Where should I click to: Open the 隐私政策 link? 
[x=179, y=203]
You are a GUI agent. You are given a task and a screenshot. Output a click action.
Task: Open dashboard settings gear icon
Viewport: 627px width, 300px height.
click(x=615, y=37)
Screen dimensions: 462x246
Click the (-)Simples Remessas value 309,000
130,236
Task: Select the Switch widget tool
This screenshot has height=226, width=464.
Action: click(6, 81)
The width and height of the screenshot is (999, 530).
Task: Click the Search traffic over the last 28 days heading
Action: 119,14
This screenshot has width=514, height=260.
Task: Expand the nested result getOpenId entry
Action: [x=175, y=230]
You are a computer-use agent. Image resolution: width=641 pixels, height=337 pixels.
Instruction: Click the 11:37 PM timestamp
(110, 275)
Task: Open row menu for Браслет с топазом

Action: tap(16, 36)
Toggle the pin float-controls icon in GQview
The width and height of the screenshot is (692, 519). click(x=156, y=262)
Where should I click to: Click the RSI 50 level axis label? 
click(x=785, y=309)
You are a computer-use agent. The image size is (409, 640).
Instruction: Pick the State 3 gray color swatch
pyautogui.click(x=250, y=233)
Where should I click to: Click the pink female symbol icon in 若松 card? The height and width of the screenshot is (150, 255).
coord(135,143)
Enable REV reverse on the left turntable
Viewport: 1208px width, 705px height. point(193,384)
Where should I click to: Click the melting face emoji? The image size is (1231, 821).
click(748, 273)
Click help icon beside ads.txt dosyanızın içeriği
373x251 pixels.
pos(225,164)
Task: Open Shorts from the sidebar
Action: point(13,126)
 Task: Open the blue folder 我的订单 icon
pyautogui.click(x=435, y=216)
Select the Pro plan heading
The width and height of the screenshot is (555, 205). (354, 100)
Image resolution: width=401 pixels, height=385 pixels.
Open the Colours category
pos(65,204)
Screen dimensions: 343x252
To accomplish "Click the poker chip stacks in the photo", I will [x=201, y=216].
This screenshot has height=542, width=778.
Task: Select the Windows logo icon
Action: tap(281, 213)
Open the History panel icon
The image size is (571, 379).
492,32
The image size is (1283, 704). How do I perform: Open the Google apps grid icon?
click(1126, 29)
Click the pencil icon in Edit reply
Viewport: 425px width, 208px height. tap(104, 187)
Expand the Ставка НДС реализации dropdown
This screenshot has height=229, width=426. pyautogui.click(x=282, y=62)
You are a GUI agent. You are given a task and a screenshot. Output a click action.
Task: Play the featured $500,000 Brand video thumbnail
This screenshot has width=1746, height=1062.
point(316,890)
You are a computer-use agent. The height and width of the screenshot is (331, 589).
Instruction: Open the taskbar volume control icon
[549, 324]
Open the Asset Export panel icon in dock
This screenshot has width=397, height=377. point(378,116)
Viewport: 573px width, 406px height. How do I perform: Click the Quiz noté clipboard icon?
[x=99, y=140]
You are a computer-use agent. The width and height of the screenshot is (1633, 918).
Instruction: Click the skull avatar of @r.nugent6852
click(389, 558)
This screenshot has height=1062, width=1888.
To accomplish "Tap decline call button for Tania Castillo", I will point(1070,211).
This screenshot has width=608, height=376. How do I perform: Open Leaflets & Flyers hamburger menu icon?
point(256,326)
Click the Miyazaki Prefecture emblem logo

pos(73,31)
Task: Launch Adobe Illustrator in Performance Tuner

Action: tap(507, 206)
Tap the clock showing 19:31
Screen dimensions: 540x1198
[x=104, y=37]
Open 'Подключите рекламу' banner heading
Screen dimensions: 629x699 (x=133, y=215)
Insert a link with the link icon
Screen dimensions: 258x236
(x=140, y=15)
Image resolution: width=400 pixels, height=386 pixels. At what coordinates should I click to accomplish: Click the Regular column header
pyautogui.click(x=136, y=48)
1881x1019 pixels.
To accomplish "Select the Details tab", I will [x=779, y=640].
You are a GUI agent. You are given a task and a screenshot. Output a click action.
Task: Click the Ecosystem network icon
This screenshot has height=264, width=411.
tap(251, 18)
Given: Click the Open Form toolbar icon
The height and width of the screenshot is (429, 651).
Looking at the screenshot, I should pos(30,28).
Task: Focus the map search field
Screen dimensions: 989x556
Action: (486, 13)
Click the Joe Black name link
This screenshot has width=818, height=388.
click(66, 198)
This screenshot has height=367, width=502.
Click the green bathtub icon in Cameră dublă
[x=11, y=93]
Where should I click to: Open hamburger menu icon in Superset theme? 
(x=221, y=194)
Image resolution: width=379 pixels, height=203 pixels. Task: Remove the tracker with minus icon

────

--- YOUR INSTRUCTIONS ---
Exactly as they are written, print the entries again.

--- ANSWER ---
Where should I click to: Open the 隐私政策 link? 
[x=179, y=203]
You are a GUI agent. You are given a task and a screenshot. Output a click action.
Task: Open dashboard settings gear icon
Viewport: 627px width, 300px height.
click(x=615, y=37)
Screen dimensions: 462x246
Click the (-)Simples Remessas value 309,000
130,236
Task: Select the Switch widget tool
This screenshot has height=226, width=464.
Action: click(6, 81)
The width and height of the screenshot is (999, 530).
Task: Click the Search traffic over the last 28 days heading
Action: 119,14
This screenshot has width=514, height=260.
Task: Expand the nested result getOpenId entry
Action: [x=175, y=230]
You are a computer-use agent. Image resolution: width=641 pixels, height=337 pixels.
Instruction: Click the 11:37 PM timestamp
(110, 275)
Task: Open row menu for Браслет с топазом

Action: tap(16, 36)
Toggle the pin float-controls icon in GQview
The width and height of the screenshot is (692, 519). click(x=156, y=262)
Where should I click to: Click the RSI 50 level axis label? 
click(x=785, y=309)
You are a computer-use agent. The image size is (409, 640).
Instruction: Pick the State 3 gray color swatch
pyautogui.click(x=250, y=233)
Where should I click to: Click the pink female symbol icon in 若松 card? The height and width of the screenshot is (150, 255).
coord(135,143)
Enable REV reverse on the left turntable
Viewport: 1208px width, 705px height. point(193,384)
Where should I click to: Click the melting face emoji? The image size is (1231, 821).
click(748, 273)
Click help icon beside ads.txt dosyanızın içeriği
373x251 pixels.
pos(225,164)
Task: Open Shorts from the sidebar
Action: point(13,126)
 Task: Open the blue folder 我的订单 icon
pyautogui.click(x=435, y=216)
Select the Pro plan heading
The width and height of the screenshot is (555, 205). (354, 100)
Image resolution: width=401 pixels, height=385 pixels.
Open the Colours category
pos(65,204)
Screen dimensions: 343x252
To accomplish "Click the poker chip stacks in the photo", I will [x=201, y=216].
This screenshot has height=542, width=778.
Task: Select the Windows logo icon
Action: tap(281, 213)
Open the History panel icon
The image size is (571, 379).
492,32
The image size is (1283, 704). How do I perform: Open the Google apps grid icon?
click(1126, 29)
Click the pencil icon in Edit reply
Viewport: 425px width, 208px height. tap(104, 187)
Expand the Ставка НДС реализации dropdown
This screenshot has height=229, width=426. pyautogui.click(x=282, y=62)
You are a GUI agent. You are given a task and a screenshot. Output a click action.
Task: Play the featured $500,000 Brand video thumbnail
This screenshot has width=1746, height=1062.
point(316,890)
You are a computer-use agent. The height and width of the screenshot is (331, 589).
Instruction: Open the taskbar volume control icon
[549, 324]
Open the Asset Export panel icon in dock
This screenshot has width=397, height=377. point(378,116)
Viewport: 573px width, 406px height. How do I perform: Click the Quiz noté clipboard icon?
[x=99, y=140]
You are a computer-use agent. The width and height of the screenshot is (1633, 918).
Instruction: Click the skull avatar of @r.nugent6852
click(389, 558)
This screenshot has height=1062, width=1888.
To accomplish "Tap decline call button for Tania Castillo", I will point(1070,211).
This screenshot has width=608, height=376. How do I perform: Open Leaflets & Flyers hamburger menu icon?
point(256,326)
Click the Miyazaki Prefecture emblem logo

pos(73,31)
Task: Launch Adobe Illustrator in Performance Tuner

Action: tap(507, 206)
Tap the clock showing 19:31
Screen dimensions: 540x1198
[x=104, y=37]
Open 'Подключите рекламу' banner heading
Screen dimensions: 629x699 (x=133, y=215)
Insert a link with the link icon
Screen dimensions: 258x236
(x=140, y=15)
Image resolution: width=400 pixels, height=386 pixels. At what coordinates should I click to accomplish: Click the Regular column header
pyautogui.click(x=136, y=48)
1881x1019 pixels.
To accomplish "Select the Details tab", I will [x=779, y=640].
You are a GUI agent. You are given a task and a screenshot. Output a click action.
Task: Click the Ecosystem network icon
This screenshot has height=264, width=411.
tap(251, 18)
Given: Click the Open Form toolbar icon
The height and width of the screenshot is (429, 651).
Looking at the screenshot, I should pos(30,28).
Task: Focus the map search field
Screen dimensions: 989x556
Action: (486, 13)
Click the Joe Black name link
This screenshot has width=818, height=388.
click(66, 198)
This screenshot has height=367, width=502.
Click the green bathtub icon in Cameră dublă
[x=11, y=93]
Where should I click to: Open hamburger menu icon in Superset theme? 
(x=221, y=194)
Image resolution: width=379 pixels, height=203 pixels. Task: Remove the tracker with minus icon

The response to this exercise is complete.